Unfortunately, for all the cheerful optimism about social change the trio used to frame the show, the contradictions in HiJack! too often collapse in upon themselves or at least raise suspicions that the whole thing is simply a kind of gimmick, and one wonders if real reconsiderations of the distribution of power in the art world can arise from such a conversation. An example: for the duration of the show, Jack Shainman’s office was opened (to voyeuristically invade the gallery’s bureaucracy?). The office’s door was precariously leaned against a wall in the foyer, looking as though it had been ripped form its hinges and ditched by a proletarian mob. During the exhibition’s run, however, Mr. Shainman was mostly on vacation, leaving only an empty managerial space. That cheeky stagecraft doesn’t come off as humorous-but-earnest. Instead, the act reads as stylized posturing that could be executed risk-free in an attempt to lend the show a subversive air. Though, to be fair, who knows? Maybe the only way Shainman would agree to a radicalized staff show was if its outward burlesque veiled its inner zeal. This is not an art-handlers strike, as at Sotheby’s, and it’s not Occupy—which the show winks at without explicitly acknowledging. So we should ask: does the image of solidarity count as an act of solidarity per se?
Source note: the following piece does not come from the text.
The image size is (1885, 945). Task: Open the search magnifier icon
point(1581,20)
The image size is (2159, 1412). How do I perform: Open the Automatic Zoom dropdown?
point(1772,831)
What halts me in this line of criticism is the recognition that part of the success of any political cause is a certain level of visibility and vocality. Calling attention to issues of art and labor is, seemingly, an inherent good, no matter how righteously melodramatic or pedantic it may appear, right? So if the will is good but the results seem fundamentally flawed, then is it only my dissatisfaction with the actual fruit of political discourse that is getting in the way? Those art-handlers actually made something. And the heroicism of artists working at their own craft and laboring against the inertia of art-world powerbrokers is a true virtue.
I’m unable to say with certainty that the temporary, spectacular nature of this show was a failure. But in the absence of any resolution to my own circle of complicated feelings, my mind wanders to the next immediate question: If this isn’t what I’m looking for, what is? I.e. what would a more revolutionary exhibition look like? Any ideas? Suggestions? Perhaps we can have a conversation about it—we have to start somewhere.